Task instructions
Copy every line below where the string "computer" is found.

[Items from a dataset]

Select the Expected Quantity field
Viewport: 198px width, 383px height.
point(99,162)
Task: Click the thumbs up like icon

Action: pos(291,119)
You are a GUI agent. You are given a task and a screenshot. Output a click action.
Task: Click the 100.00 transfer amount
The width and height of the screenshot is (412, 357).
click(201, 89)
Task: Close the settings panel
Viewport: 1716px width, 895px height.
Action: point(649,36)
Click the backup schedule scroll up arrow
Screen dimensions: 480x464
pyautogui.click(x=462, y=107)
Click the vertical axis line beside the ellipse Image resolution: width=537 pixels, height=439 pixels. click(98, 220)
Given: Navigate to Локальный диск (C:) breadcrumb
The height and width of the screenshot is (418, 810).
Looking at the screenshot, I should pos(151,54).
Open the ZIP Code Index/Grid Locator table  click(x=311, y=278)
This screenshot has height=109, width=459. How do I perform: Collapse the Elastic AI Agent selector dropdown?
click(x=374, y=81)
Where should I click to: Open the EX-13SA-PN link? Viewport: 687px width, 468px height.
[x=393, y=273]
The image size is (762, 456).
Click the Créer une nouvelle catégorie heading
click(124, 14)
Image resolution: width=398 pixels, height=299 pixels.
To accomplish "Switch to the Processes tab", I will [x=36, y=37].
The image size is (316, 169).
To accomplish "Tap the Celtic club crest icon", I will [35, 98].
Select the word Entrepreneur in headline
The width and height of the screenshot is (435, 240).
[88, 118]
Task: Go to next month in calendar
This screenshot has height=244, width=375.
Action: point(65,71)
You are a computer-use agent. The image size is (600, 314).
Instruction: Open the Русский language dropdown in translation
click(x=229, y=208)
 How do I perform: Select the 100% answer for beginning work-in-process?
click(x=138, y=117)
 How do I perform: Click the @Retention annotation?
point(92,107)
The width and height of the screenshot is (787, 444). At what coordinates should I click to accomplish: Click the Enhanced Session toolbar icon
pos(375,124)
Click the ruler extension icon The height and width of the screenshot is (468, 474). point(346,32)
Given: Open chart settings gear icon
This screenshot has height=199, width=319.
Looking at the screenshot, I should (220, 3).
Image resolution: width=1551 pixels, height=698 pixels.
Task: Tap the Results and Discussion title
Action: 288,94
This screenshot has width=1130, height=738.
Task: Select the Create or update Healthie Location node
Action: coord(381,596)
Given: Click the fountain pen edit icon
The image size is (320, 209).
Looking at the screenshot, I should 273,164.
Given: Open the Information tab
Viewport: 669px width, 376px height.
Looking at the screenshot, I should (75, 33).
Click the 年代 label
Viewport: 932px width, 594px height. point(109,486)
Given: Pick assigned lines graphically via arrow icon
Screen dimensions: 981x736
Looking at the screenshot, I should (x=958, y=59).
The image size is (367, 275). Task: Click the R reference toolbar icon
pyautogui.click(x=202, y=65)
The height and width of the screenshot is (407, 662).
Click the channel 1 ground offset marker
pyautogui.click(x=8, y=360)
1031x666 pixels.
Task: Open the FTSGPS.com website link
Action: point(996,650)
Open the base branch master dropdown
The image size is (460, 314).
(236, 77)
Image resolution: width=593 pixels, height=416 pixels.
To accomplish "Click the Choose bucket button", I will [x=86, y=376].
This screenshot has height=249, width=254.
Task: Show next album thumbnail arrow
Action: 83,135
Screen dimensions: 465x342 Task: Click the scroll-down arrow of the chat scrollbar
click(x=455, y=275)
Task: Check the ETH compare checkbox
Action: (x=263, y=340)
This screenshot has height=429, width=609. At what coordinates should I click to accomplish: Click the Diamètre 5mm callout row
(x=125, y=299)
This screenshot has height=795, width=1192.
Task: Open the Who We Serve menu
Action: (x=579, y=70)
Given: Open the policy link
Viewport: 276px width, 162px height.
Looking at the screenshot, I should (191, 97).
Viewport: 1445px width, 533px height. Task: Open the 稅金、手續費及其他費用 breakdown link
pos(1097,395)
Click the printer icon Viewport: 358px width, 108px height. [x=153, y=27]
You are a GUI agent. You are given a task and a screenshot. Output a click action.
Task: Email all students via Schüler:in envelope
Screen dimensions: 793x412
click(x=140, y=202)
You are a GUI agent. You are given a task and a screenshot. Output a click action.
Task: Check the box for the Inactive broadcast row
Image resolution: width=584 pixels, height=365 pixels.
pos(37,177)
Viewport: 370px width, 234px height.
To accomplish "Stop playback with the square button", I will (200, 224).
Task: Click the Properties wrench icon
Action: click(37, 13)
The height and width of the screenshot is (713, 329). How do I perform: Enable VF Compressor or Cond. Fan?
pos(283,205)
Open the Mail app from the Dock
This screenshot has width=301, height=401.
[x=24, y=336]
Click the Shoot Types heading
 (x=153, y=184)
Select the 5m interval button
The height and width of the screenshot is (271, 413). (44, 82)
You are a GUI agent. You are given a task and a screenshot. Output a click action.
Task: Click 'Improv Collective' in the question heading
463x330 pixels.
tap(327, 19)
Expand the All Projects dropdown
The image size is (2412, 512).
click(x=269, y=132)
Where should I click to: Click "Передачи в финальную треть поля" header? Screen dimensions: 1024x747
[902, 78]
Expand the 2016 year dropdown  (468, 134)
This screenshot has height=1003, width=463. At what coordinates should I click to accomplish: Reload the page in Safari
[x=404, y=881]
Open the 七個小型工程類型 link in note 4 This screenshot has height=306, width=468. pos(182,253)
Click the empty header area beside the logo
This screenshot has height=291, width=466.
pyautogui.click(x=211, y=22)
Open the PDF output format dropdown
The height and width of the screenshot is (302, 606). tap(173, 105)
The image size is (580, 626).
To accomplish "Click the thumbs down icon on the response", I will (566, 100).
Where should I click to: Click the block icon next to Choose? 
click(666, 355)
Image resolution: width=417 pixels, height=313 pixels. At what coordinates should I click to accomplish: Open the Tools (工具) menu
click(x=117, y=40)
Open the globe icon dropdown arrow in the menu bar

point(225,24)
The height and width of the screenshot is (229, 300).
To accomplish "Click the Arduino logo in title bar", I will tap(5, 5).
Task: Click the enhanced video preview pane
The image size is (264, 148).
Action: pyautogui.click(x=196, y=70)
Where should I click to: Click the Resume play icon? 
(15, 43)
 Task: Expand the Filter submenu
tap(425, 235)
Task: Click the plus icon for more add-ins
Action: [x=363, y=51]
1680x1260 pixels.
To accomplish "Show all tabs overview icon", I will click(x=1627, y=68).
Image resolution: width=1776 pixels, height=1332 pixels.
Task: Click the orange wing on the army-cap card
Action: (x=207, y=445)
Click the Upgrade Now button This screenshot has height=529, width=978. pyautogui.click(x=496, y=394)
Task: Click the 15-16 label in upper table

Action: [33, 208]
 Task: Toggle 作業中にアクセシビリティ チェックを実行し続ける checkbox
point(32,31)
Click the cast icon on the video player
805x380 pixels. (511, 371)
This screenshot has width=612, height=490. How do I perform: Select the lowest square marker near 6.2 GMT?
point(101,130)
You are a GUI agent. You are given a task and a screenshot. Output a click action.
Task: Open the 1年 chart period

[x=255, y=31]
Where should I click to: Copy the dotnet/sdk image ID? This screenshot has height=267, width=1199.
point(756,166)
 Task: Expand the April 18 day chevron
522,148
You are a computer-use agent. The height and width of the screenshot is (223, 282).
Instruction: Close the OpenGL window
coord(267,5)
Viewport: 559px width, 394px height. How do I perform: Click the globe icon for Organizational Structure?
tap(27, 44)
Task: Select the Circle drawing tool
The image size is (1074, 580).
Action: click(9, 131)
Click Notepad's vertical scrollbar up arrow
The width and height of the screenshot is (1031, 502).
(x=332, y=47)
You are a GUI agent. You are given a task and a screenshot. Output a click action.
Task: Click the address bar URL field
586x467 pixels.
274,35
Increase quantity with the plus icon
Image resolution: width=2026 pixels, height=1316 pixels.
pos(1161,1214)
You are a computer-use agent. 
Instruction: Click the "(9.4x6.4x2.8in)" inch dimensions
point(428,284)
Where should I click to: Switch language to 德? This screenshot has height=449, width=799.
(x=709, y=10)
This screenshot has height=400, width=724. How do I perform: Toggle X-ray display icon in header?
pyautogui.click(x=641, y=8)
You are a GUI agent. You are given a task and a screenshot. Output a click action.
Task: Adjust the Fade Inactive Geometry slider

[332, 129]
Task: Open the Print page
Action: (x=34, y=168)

Result of the exercise
You are a computer-use agent. The image size is (600, 314).
You are a computer-use agent. The height and width of the screenshot is (223, 282).
You are a computer-use agent. 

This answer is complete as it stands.